By mere happenstance, the day chosen to record for posterity Fidanza's varying blood pressure was Oct. 19, 1987 ("Black Monday"). On that day, the stock market set a record for the largest one-day percentage decline: The Dow fell 508 points, or 22 percent. In all likelihood, it was the most stressful day Fidanza ever experienced in his working life. The day chosen to record Collins' blood pressure, meanwhile, was "a perfectly ordinary Wednesday." Yet during their respective workdays, the increase in blood pressure experienced by Fidanza as he watched the stock market crash matched that experienced by Collins as she went about her daily chores. And while Fidanza's blood pressure dropped back to normal once he got home, Collins' rose 10 percent after she returned home and started tending to her two children.
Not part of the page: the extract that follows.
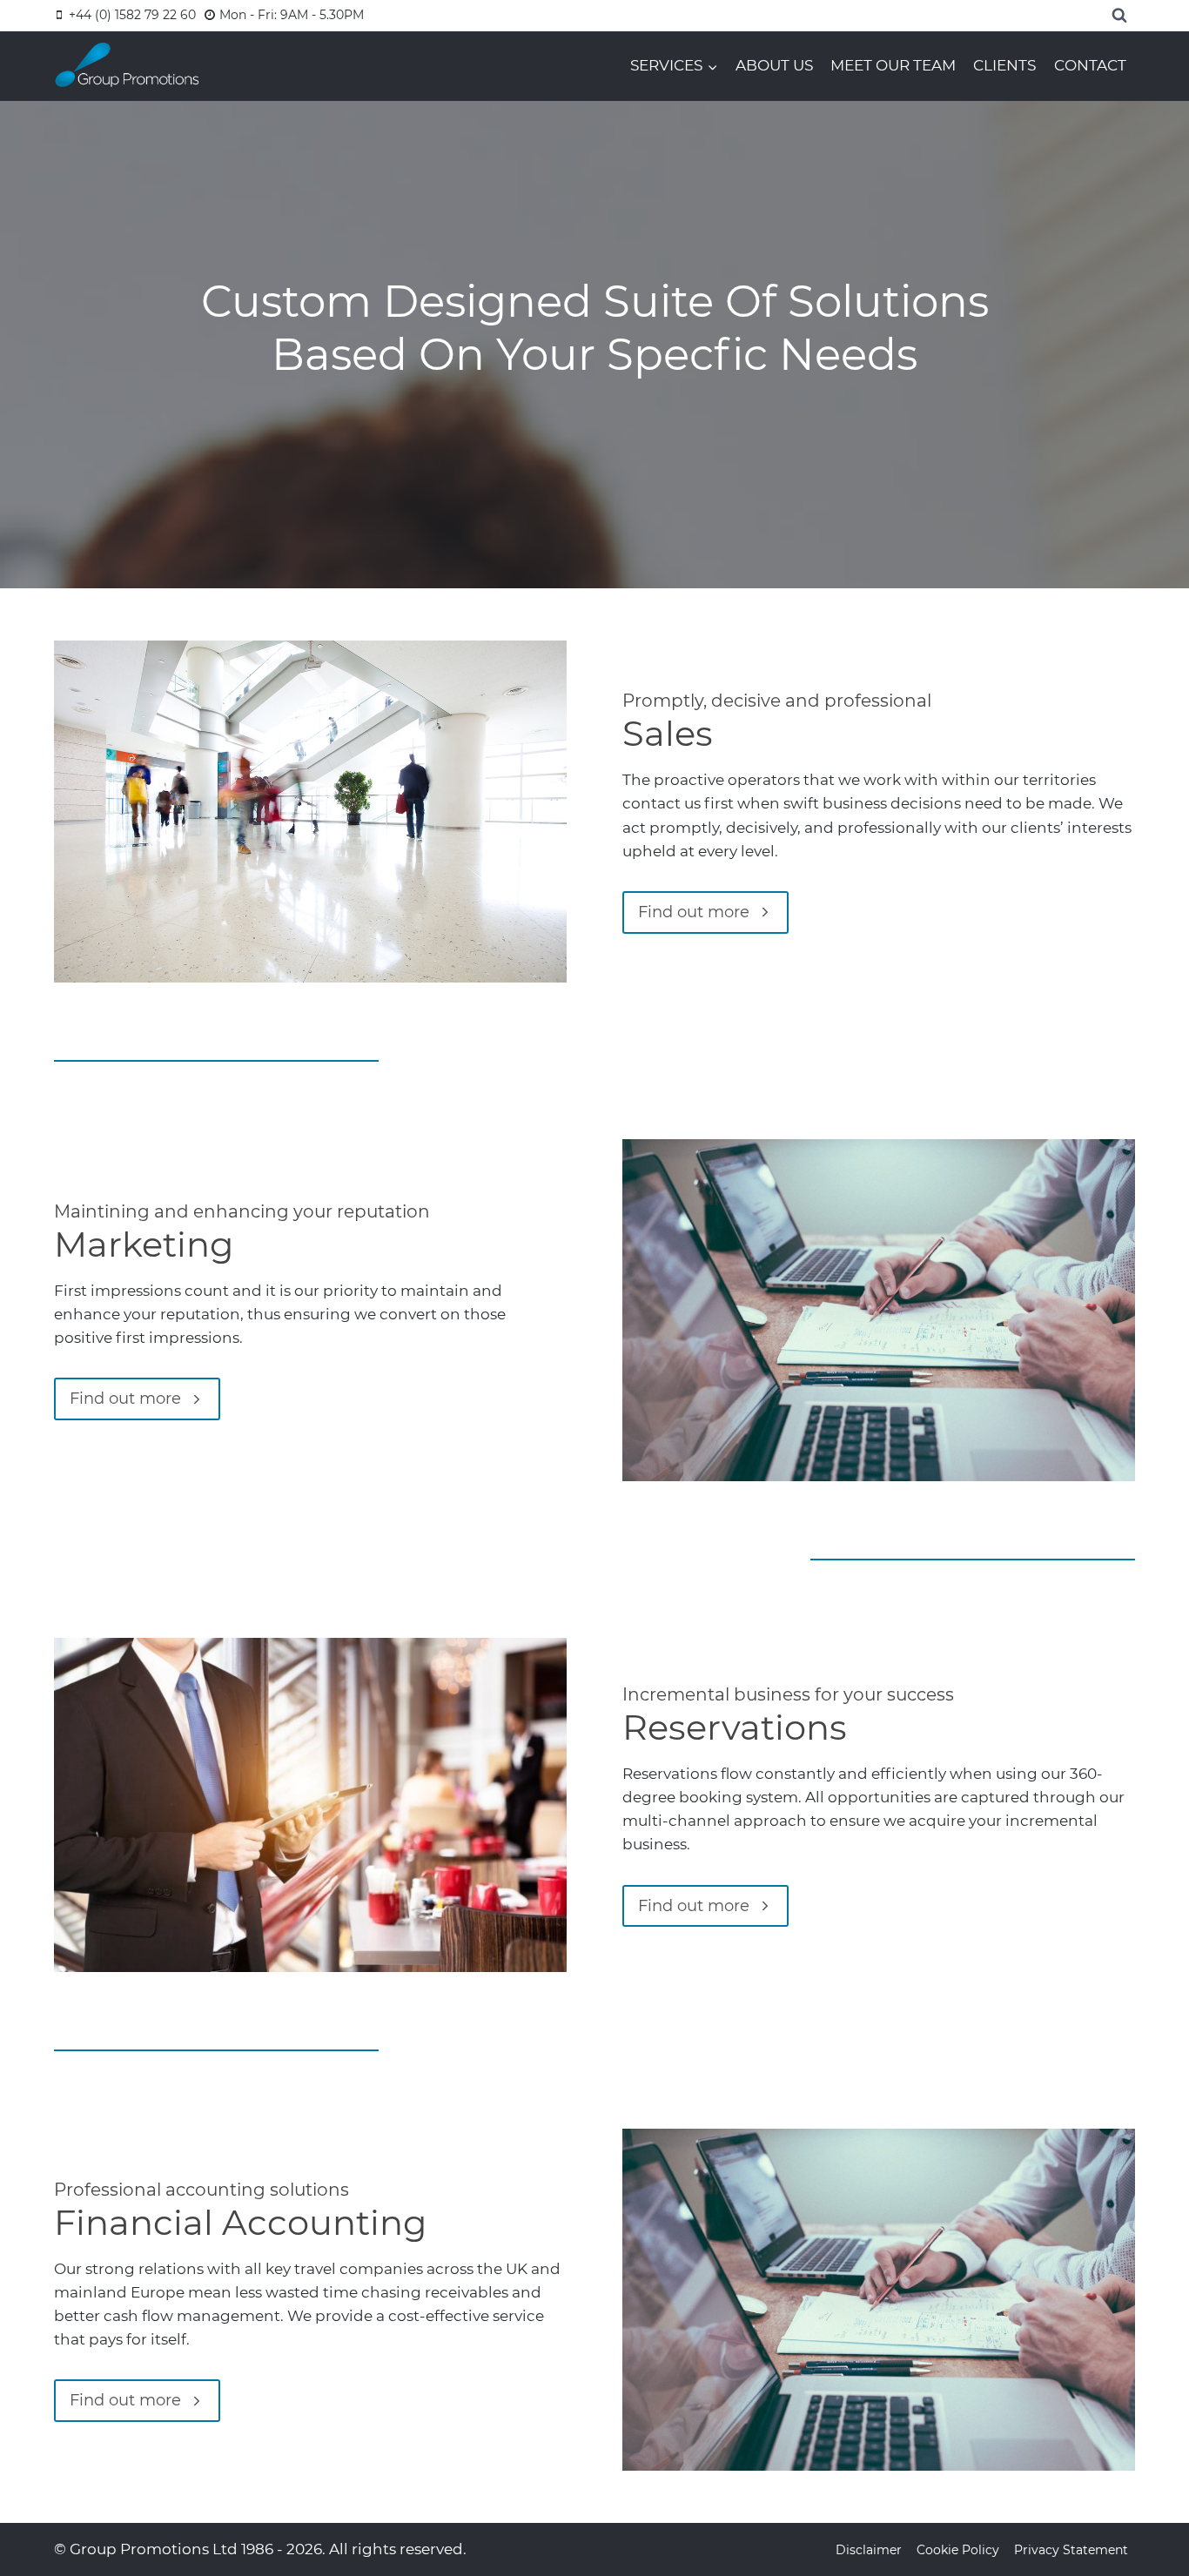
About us (774, 65)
What did Collins experience at work that could match Fidanza's Black Monday stress? Tierney, who followed Collins around that day, recorded a typical stress-inducing moment:
At 10:26 A.M., she was standing, the phone cradled on her shoulder, and contending with the following:
* One patient at her desk, waiting to talk to her.
* One secretary with a question about another patient's chart.
* Two lighted buttons on her telephone, indicating incoming calls, and one buzzing intercom.
* Two forms on her desk, which she was filling out as she punched back and forth between phone calls.
* A three-inch-thick stack of paperwork in her ''In'' box, above which she had taped a sign, ''Lack of planning on your part does not constitute an emergency on my part.''
* Her boss, who had just emerged from his office with a sheet of paper and said, ''Cathy, I need this Xeroxed right away, please.''
At that moment, a beep sounded, the machine at her waist started drawing in air, and the cuff on her arm tightened. The monitor showed her pulse, which had been 71, to be 82; her blood pressure was 116/72. (Researchers don't agree which of these three numbers is the best indicator of stress, but the one that has traditionally received the most attention is the diastolic blood pressure—the second figure given, in this case, 72—which is used to diagnose hypertension. It measures pressure in the arteries between heart beats; the other reading, the systolic pressure, here 116, measures peak pressure while the heart is pumping.) Collins's diastolic pressure had risen 26 percent, an even greater percentage change than Fidanza had registered that first hour of Black Monday. And, as it turned out, this wasn't even the biggest surge of the day for Cathy Collins.
There is no reason to believe that American working-class life has become more easeful since Tierney published this article in May 1988. Nor am I aware that respective health outcomes for rich and poor—surely a reasonable measure of stress—have altered since I cited Britain's Whitehall Study, a medical survey of British civil servants, in this column in 1999. That study (mentioned in Helen Epstein's excellent 1998 essay in the New York Review of Books "Life and Death on the Social Ladder") found death rates to be lower for civil servants in the highest ranks even when smoking and cholesterol were taken into account. As Epstein put it, "Simply being a senior assistant statistician, rather than chief statistician, increased one's risk of having a fatal heart attack nearly twofold, even if one led an apparently salubrious life."
It's easy to imagine that "It is now the rich who are the most stressed out" is what readers of the Times op-ed page want to hear. But that doesn't make it true.